» EXERCISE OBJECTIVE: The output should be every line below that includes the word "computer".

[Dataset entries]
──────────
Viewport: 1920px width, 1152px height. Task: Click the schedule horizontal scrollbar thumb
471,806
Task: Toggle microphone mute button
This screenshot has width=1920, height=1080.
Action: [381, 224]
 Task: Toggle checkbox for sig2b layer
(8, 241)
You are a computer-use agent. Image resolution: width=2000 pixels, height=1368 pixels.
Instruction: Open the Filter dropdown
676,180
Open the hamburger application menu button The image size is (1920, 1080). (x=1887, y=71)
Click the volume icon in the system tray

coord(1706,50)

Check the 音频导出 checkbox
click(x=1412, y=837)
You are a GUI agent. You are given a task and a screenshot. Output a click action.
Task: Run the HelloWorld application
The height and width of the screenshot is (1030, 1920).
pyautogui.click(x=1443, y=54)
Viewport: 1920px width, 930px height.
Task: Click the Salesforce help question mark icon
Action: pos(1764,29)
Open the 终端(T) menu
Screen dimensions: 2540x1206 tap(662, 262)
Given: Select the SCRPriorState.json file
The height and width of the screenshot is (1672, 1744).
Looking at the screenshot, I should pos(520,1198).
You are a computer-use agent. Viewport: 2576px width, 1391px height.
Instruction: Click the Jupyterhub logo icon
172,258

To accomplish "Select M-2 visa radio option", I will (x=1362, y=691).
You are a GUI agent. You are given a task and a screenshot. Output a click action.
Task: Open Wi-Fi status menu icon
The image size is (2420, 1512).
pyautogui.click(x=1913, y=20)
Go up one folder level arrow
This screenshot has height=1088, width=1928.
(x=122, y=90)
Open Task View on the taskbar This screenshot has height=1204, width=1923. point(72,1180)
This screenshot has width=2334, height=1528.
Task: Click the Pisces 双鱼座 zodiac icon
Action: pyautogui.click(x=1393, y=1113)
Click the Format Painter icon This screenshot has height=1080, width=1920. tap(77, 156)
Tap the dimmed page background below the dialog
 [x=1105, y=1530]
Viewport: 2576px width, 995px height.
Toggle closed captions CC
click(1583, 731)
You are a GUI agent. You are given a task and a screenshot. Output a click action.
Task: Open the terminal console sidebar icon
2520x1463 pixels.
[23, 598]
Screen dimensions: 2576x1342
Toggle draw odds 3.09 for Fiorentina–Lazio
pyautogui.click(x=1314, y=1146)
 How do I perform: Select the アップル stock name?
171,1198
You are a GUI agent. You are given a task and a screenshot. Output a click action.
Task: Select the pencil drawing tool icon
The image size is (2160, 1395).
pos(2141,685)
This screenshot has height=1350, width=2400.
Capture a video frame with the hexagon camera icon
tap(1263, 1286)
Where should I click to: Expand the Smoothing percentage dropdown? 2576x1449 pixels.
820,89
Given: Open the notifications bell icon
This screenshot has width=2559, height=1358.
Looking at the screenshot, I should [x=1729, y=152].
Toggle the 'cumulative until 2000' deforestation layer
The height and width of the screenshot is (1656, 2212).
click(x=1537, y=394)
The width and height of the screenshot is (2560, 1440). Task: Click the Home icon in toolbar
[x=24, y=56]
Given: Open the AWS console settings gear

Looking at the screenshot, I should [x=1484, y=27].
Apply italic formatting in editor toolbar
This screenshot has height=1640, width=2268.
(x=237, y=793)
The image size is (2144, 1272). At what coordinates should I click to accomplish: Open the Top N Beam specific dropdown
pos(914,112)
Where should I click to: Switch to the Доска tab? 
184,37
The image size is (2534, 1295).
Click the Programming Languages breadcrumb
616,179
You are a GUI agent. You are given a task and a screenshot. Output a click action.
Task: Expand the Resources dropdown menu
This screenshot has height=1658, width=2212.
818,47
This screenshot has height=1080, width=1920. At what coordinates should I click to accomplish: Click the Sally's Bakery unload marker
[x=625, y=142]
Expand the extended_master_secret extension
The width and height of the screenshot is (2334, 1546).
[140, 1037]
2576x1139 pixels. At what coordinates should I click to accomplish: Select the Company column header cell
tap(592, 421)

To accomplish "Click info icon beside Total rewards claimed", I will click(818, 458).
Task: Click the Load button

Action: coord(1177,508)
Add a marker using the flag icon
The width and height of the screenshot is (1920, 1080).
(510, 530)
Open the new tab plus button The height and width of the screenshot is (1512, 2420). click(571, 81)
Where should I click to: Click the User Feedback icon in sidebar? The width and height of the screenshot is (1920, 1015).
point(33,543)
──────────
» REPLY TO THE EXERCISE:
You are a computer-use agent. Image resolution: width=2000 pixels, height=1368 pixels.
You are a computer-use agent. Viewport: 2576px width, 1391px height.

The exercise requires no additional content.